**DIRECTION**
Write out word for word the passage of the Grates nunc omnes page from "Musicus Online Museum" to "season of Advent.".

### EXCERPT PROVIDED

Musicus Online Museum
Grates nunc omnes
Neumatized sequence: Grates nunc omnes (part of Unchained Medieval Melodies folder also)
This brief (and rare) sequence was sung at the first Christmas Mass in German-speaking areas. Its melody, known as Ostende nobis, was widely sung throughout England, France, and parts of the Italian peninsula and was typically reserved for the season of Advent.
A thirteenth-century ordinal from the cathedral at Bamberg (southern Germany) gives specific instructions for the performance of this sequence on Christmas Eve. The choir was to sing the sequence; the canons should sing the (wordless) melody. It is not clear whether the texted and wordless phrases were sung simultaneously, or in alternation. The brevity of the sequence and its unusual aparallel structure might have prompted such melodic repetition. (See Qui regis sceptra for a similar case.) The specified roles of the choir and canons at Bamberg Cathedral may also have been intended to symbolize the alternation of earthly and heavenly musical forces, singing in texted and wordless form alike. Divine and human song unite in the final verse of Grates nunc omnes: “It is right that we should sing with the angels unceasingly ‘Glory in the highest.’” This idealized union of expression is a common topic in neumatized sequence texts. The performance here highlights the earthly and celestial union by joining females singing texts and males echoing with melody only.

######
### DATA EXCERPTS

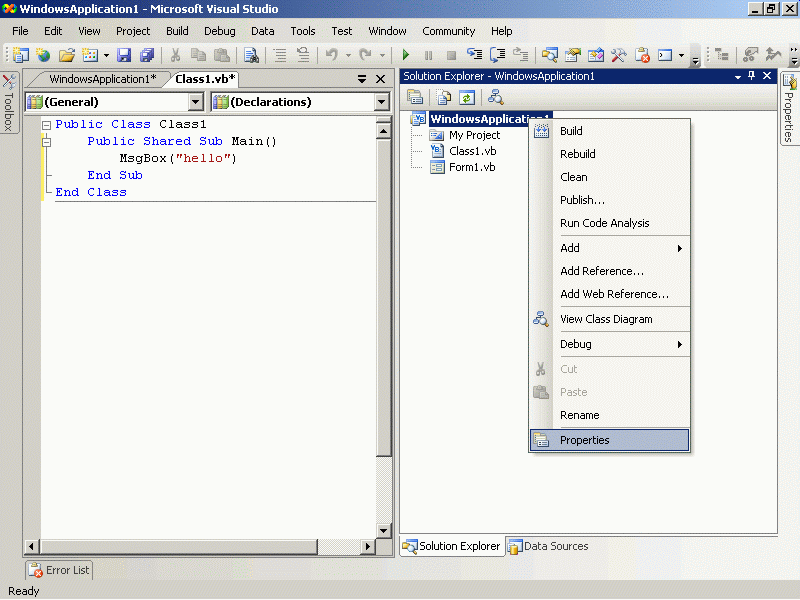Click the View Class Diagram icon in Solution Explorer toolbar
Image resolution: width=800 pixels, height=600 pixels.
coord(494,97)
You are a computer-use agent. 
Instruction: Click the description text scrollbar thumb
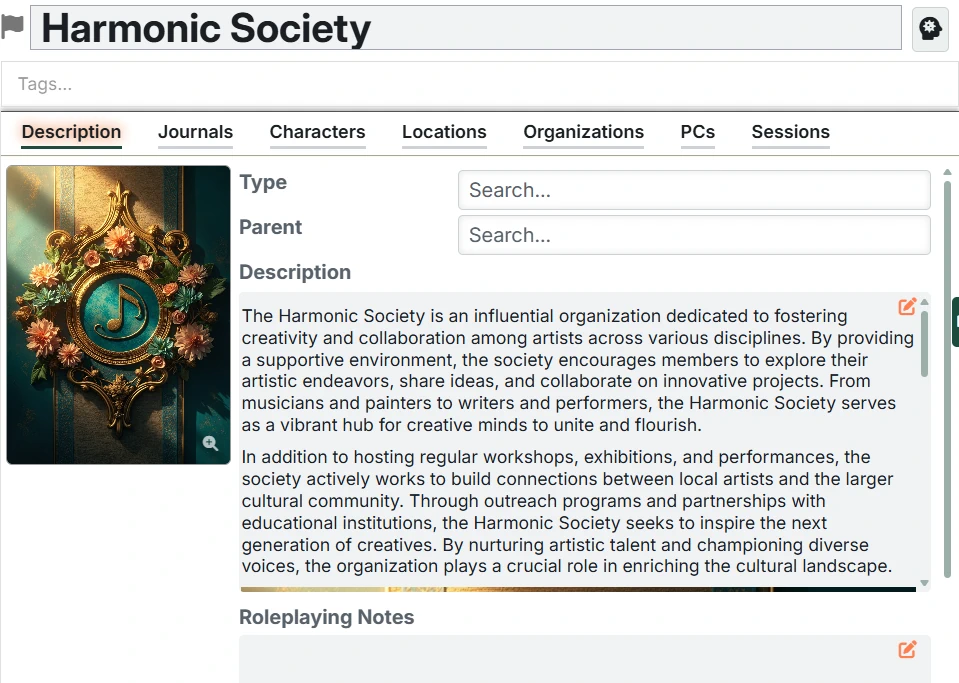[924, 342]
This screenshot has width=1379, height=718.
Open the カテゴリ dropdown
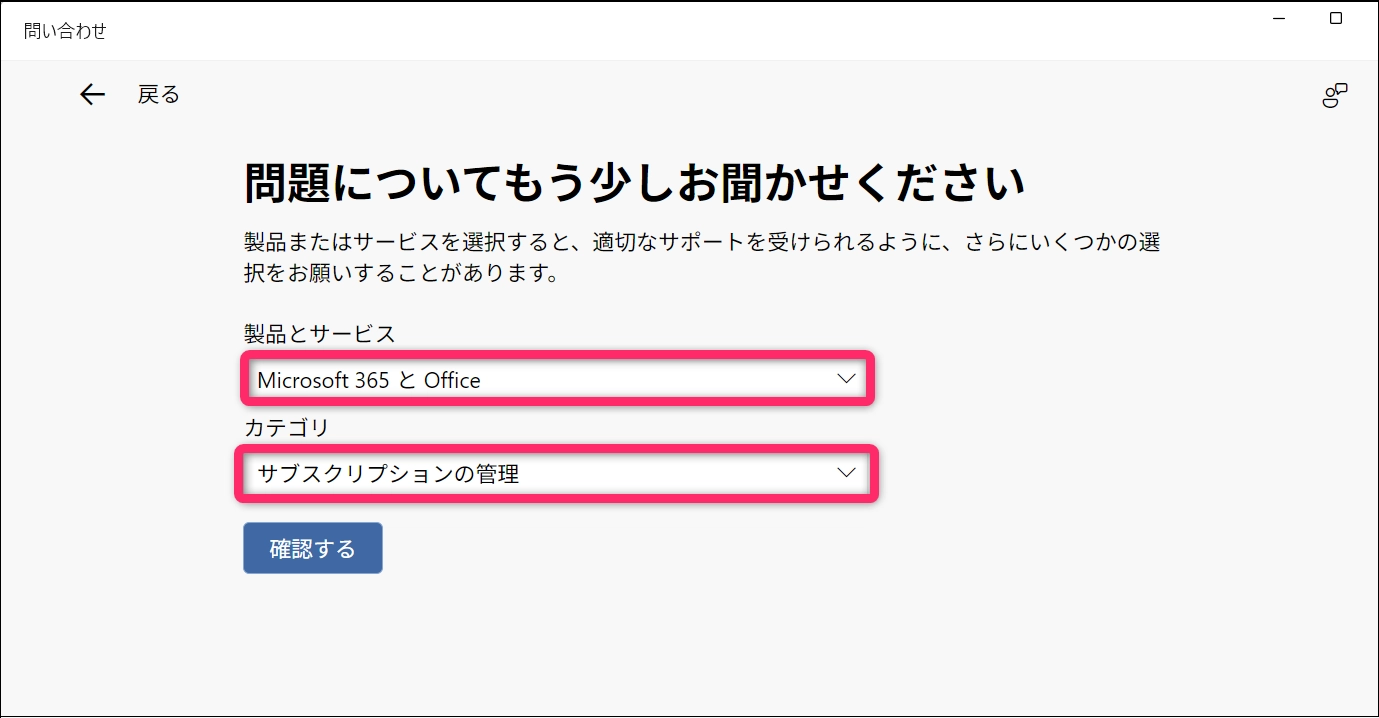pos(556,474)
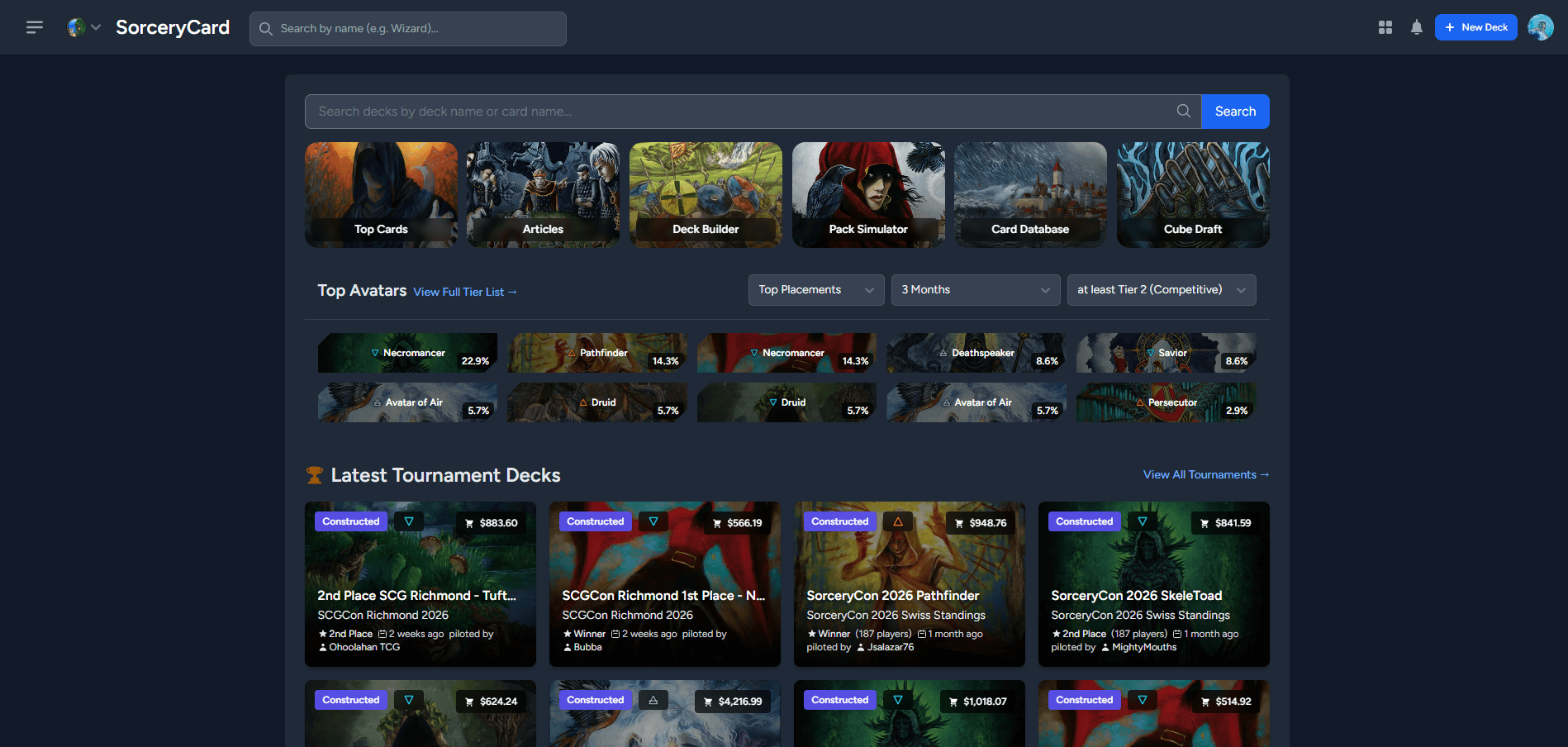1568x747 pixels.
Task: Click the water element icon on the $883.60 deck
Action: (409, 521)
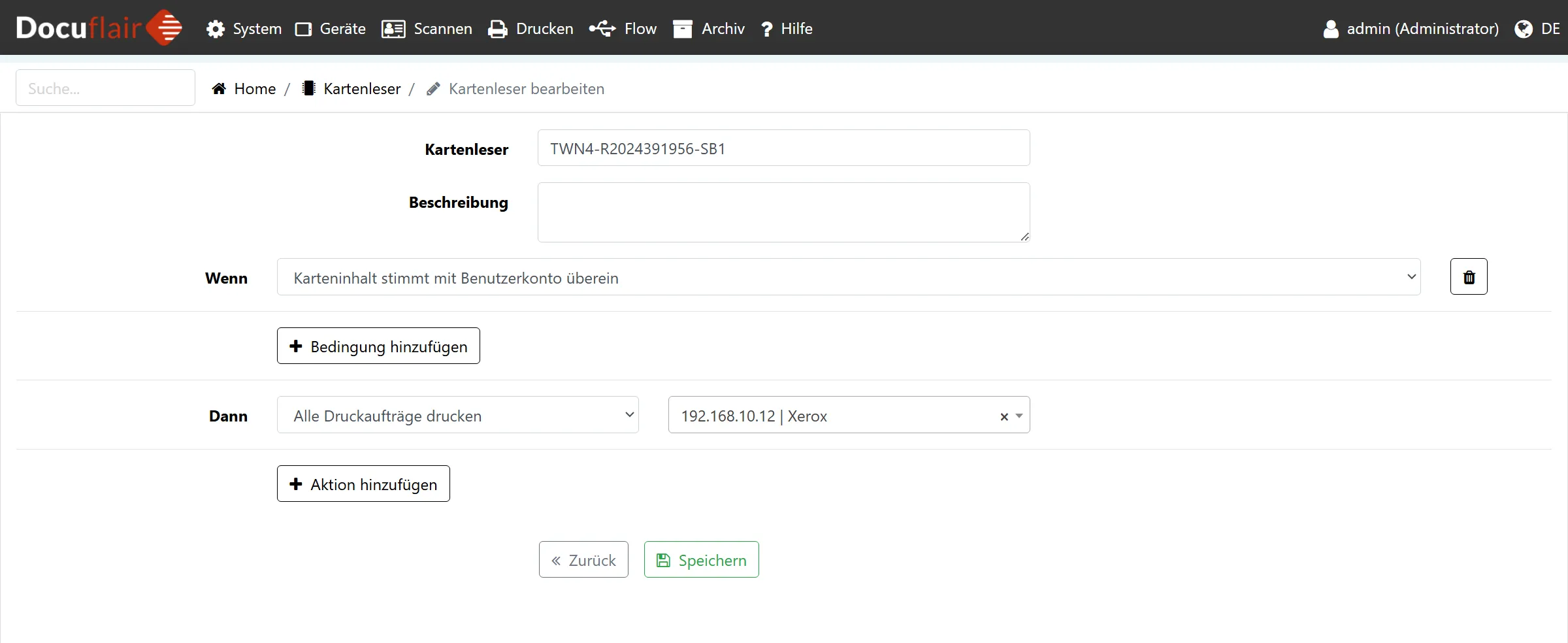Click the admin user profile icon
The width and height of the screenshot is (1568, 643).
[x=1330, y=29]
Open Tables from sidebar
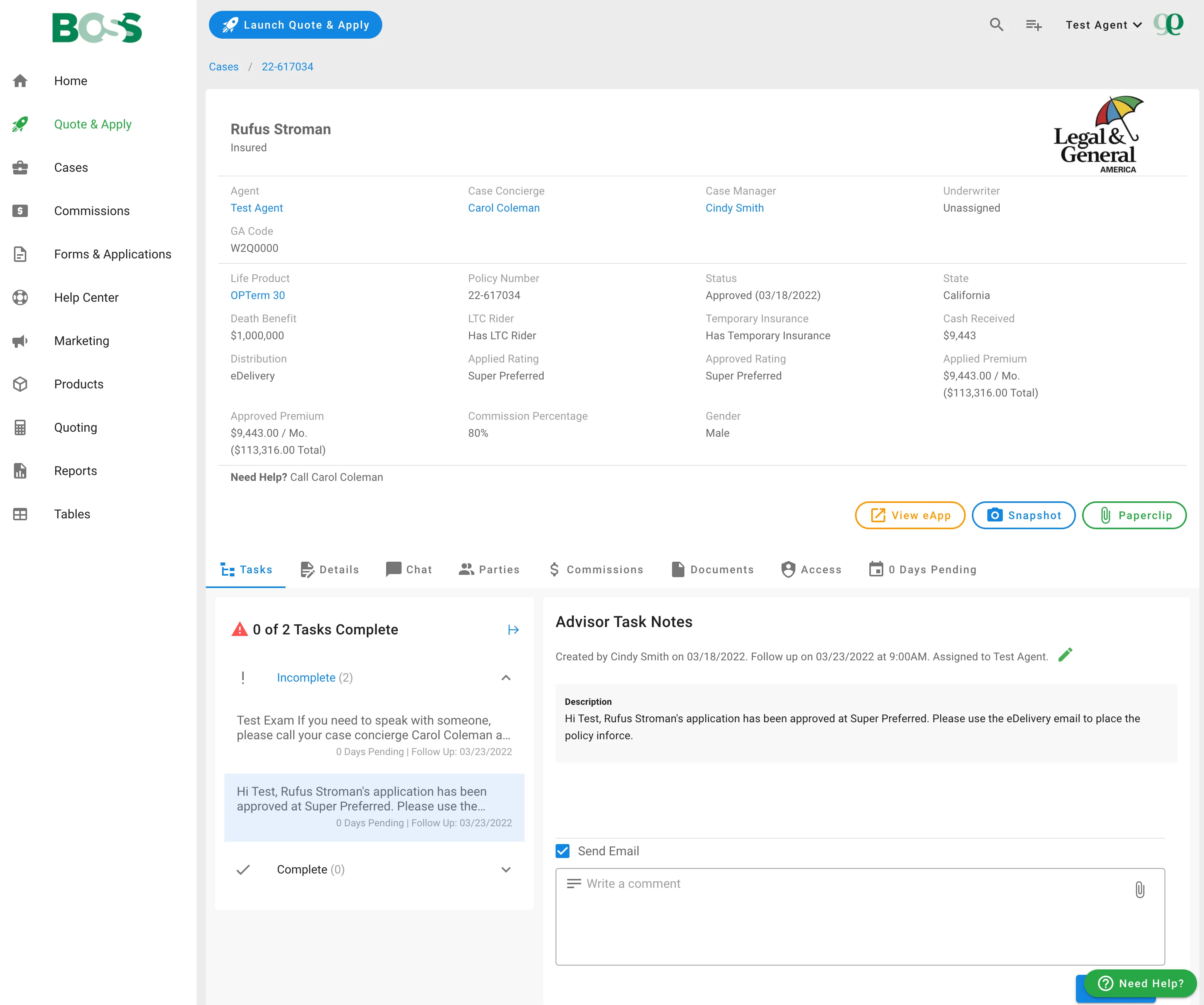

######

**FINAL ANSWER**
Musicus Online Museum
Grates nunc omnes
Neumatized sequence: Grates nunc omnes (part of Unchained Medieval Melodies folder also)
This brief (and rare) sequence was sung at the first Christmas Mass in German-speaking areas. Its melody, known as Ostende nobis, was widely sung throughout England, France, and parts of the Italian peninsula and was typically reserved for the season of Advent.